## Exercise objective
Turn every line from the one containing "has height=784, width=1526." through the end of the entries below into a JSON list of strings, one string per line, leaving out blank lines.
────────────────────────────────────────
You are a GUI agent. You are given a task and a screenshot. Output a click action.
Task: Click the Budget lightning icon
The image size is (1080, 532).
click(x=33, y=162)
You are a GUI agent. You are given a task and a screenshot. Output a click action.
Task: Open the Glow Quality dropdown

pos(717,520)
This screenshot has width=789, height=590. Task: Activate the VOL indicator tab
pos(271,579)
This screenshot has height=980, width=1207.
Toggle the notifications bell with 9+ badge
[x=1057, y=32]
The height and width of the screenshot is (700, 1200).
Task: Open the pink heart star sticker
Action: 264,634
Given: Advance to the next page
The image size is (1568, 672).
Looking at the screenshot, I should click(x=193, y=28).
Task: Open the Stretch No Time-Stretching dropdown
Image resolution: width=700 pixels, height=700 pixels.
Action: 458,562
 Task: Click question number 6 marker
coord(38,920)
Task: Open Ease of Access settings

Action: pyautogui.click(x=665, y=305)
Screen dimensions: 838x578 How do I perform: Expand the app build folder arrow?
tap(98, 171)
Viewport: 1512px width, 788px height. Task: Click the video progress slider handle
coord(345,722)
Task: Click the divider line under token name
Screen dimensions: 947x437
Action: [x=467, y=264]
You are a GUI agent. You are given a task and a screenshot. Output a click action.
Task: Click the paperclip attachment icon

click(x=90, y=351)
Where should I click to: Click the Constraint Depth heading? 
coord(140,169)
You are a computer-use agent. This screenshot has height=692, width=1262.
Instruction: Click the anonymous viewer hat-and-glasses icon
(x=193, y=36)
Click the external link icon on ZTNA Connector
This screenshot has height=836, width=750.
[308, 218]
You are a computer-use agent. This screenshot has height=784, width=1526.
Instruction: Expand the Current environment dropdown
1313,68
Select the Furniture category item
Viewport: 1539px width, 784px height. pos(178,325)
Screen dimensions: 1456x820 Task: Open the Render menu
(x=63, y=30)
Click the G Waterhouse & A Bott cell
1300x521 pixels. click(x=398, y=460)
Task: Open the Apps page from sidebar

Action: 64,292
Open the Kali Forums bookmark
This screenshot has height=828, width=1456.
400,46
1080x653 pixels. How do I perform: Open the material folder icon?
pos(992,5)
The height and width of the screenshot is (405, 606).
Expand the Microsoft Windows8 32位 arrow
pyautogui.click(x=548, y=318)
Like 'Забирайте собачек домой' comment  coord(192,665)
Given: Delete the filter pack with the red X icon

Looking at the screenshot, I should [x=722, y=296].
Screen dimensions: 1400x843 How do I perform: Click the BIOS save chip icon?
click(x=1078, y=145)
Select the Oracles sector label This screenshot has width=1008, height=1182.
────────────────────────────────────────
## Answer to this exercise
[
  "You are a computer-use agent. This screenshot has height=784, width=1526.",
  "Instruction: Expand the Current environment dropdown",
  "1313,68",
  "Select the Furniture category item",
  "Viewport: 1539px width, 784px height. pos(178,325)",
  "Screen dimensions: 1456x820 Task: Open the Render menu",
  "(x=63, y=30)",
  "Click the G Waterhouse & A Bott cell",
  "1300x521 pixels. click(x=398, y=460)",
  "Task: Open the Apps page from sidebar",
  "Action: 64,292",
  "Open the Kali Forums bookmark",
  "This screenshot has height=828, width=1456.",
  "400,46",
  "1080x653 pixels. How do I perform: Open the material folder icon?",
  "pos(992,5)",
  "The height and width of the screenshot is (405, 606).",
  "Expand the Microsoft Windows8 32位 arrow",
  "pyautogui.click(x=548, y=318)",
  "Like 'Забирайте собачек домой' comment  coord(192,665)",
  "Given: Delete the filter pack with the red X icon",
  "Looking at the screenshot, I should [x=722, y=296].",
  "Screen dimensions: 1400x843 How do I perform: Click the BIOS save chip icon?",
  "click(x=1078, y=145)",
  "Select the Oracles sector label This screenshot has width=1008, height=1182."
]